Real-World Outcomes Compared for T2DM Injectables
According to a real-world outcomes analysis among patients with type 2 diabetes mellitus, treatment with insulin glargine and liraglutide appeared to be prescribed for different patient groups, "highlighting that efficacy results from clinical trials do not always translate into real-world practice," stated study author Wenhui Wei, PhD, MS, MBA. Findings from the study are published in Diabetes, Obesity and Metabolism.
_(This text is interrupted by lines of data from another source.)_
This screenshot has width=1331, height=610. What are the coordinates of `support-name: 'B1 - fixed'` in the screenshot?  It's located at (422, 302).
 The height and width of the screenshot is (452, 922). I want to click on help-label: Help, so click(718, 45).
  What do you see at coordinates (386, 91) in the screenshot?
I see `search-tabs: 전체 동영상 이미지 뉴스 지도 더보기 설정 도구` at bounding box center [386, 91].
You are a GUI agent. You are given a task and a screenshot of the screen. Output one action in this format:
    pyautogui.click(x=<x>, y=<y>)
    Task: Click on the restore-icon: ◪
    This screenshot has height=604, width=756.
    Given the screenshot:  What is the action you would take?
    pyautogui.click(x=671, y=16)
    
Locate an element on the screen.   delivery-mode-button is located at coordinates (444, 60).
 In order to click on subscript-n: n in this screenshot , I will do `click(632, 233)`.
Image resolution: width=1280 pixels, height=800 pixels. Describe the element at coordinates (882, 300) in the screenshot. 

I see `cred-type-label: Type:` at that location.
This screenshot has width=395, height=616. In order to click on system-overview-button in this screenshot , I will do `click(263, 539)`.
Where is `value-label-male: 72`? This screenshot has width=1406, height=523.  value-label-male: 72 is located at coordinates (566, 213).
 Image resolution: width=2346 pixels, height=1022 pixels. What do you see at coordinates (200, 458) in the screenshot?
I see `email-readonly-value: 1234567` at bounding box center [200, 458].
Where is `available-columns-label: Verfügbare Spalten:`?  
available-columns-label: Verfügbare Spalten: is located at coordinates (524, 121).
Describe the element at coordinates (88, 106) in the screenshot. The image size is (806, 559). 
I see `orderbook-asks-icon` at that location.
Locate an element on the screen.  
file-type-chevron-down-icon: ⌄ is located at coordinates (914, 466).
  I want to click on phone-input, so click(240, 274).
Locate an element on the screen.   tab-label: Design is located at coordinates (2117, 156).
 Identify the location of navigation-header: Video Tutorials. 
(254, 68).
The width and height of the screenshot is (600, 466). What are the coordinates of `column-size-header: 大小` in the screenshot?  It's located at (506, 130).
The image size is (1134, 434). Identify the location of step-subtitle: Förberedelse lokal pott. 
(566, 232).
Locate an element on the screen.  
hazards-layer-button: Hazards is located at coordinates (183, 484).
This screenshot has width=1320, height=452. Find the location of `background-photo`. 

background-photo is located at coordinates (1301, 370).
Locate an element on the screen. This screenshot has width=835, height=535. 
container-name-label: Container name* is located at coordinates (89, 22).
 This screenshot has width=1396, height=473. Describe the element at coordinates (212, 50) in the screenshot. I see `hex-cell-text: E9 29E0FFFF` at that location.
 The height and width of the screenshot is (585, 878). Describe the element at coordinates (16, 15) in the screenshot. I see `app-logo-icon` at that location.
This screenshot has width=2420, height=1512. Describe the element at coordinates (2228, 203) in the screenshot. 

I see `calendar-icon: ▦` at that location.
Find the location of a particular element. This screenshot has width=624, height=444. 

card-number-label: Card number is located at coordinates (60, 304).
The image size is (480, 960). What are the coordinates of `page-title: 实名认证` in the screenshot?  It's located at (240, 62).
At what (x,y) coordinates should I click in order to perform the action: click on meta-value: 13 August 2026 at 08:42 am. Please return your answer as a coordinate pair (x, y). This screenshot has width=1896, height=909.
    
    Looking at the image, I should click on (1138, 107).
Dr. Wei and coauthors set out to examine real-world outcomes in patients with type 2 diabetes mellitus starting injectable therapy as part of the INITIATOR (Initiation of New Injectable Treatment Introduced after Antidiabetic Therapy with Oral-only Regimens) study. They analyzed insurance claims and medical record data among adults starting treatment with insulin glargine or liraglutide. Patients' baseline characteristics and changes in 12-month follow-up outcomes (HbA1c, weight change, hypoglycemia, persistence, healthcare utilization and costs) were compared for both treatment groups.
The study included 2,116 patients in the glargine group and 2,374 patients in the liraglutide group. Patients in the glargine group exhibited significantly higher baseline HbA1c vs. liraglutide patients (9.72% vs. 8.19%; P<0.001), a lower risk of having HbA1c <7% (7.1% vs. 23.8%; P<0.001), a lower body weight (100.9kg vs. 110.9kg; P<0.001), a higher Charlson Comorbidity Index score (0.88 vs. 0.63; P<0.001). Patients treated with glargine also incurred higher diabetes-related costs vs. liraglutide-treated patients ($3,492 vs. $2,089; P<0.001).
During the 12-month follow-up period, glargine-treated patients showed greater treatment persistence (64% vs. 49%) and a greater mean HbA1c reduction vs. liraglutide-treated patients (–1.24% vs. –0.51%) . However, glargine-treated patients saw a +1.17kg weight gain whereas liraglutide-treated patients had a –2.74kg loss. Change in diabetes-related costs from baseline was increased significantly for liraglutide-patients ($2,08 vs. $3,258; P<0.001) but not for glargine-treated patients ($3,492 vs. $3,550; P=0.890).
Clinically relevant baseline differences were seen in both treatment arms. The increases in costs among the liraglutide-treatment group calls for more cost-effectiveness analysis, concluded Dr. Wei.